PROBLEM TO SOLVE = From the listing below, copy out every line where the word "computer" appears.

•••

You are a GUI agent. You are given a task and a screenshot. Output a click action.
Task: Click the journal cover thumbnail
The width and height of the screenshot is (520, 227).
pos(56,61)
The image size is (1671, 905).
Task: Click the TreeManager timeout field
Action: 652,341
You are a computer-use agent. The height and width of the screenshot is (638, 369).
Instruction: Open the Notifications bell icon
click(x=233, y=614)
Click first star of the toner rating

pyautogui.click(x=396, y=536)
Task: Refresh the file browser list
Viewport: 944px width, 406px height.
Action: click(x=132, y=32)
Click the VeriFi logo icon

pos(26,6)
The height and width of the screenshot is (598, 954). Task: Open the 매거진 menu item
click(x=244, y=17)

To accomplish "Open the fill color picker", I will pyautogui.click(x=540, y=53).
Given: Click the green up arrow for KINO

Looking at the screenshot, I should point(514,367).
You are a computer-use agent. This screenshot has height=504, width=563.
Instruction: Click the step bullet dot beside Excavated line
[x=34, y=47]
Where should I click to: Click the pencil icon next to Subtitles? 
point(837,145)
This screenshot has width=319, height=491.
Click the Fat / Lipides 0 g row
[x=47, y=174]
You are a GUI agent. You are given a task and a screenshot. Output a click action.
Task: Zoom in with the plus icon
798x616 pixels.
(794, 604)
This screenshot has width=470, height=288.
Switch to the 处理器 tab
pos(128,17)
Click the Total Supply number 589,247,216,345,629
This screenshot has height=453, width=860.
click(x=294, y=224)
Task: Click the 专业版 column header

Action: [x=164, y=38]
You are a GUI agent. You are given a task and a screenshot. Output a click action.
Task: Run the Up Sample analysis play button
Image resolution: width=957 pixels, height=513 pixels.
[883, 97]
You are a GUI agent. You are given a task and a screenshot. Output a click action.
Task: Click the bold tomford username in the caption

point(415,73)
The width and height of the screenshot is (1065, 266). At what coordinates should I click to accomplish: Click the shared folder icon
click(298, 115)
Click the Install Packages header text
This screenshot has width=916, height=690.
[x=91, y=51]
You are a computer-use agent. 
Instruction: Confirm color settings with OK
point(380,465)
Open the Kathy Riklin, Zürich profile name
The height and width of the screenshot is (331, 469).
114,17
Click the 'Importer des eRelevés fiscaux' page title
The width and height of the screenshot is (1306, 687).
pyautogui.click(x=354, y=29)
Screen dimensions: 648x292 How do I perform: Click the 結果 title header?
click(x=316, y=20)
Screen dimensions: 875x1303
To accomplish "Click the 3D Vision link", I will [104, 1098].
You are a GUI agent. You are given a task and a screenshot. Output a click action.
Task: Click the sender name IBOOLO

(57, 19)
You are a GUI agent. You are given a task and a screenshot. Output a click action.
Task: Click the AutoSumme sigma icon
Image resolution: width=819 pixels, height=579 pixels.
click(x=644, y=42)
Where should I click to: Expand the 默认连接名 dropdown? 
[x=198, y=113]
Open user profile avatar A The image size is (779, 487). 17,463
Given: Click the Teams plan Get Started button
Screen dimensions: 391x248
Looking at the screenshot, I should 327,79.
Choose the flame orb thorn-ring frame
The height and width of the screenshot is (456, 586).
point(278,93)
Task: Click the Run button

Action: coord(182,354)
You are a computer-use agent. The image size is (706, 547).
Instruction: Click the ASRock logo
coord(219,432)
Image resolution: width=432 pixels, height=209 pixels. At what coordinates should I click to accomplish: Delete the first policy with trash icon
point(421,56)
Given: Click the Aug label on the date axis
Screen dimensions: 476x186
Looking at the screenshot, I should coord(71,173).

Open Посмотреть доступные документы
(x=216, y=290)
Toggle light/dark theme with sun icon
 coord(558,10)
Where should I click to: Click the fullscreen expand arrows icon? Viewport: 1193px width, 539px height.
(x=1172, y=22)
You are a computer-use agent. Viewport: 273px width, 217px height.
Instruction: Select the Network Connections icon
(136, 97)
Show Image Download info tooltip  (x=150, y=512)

•••

RESULT FOR THIS EXERCISE =
You are a computer-use agent. The height and width of the screenshot is (638, 369).
You are a computer-use agent. This screenshot has height=504, width=563.
You are a computer-use agent. 
You are a computer-use agent. The image size is (706, 547).
You are a computer-use agent. Viewport: 273px width, 217px height.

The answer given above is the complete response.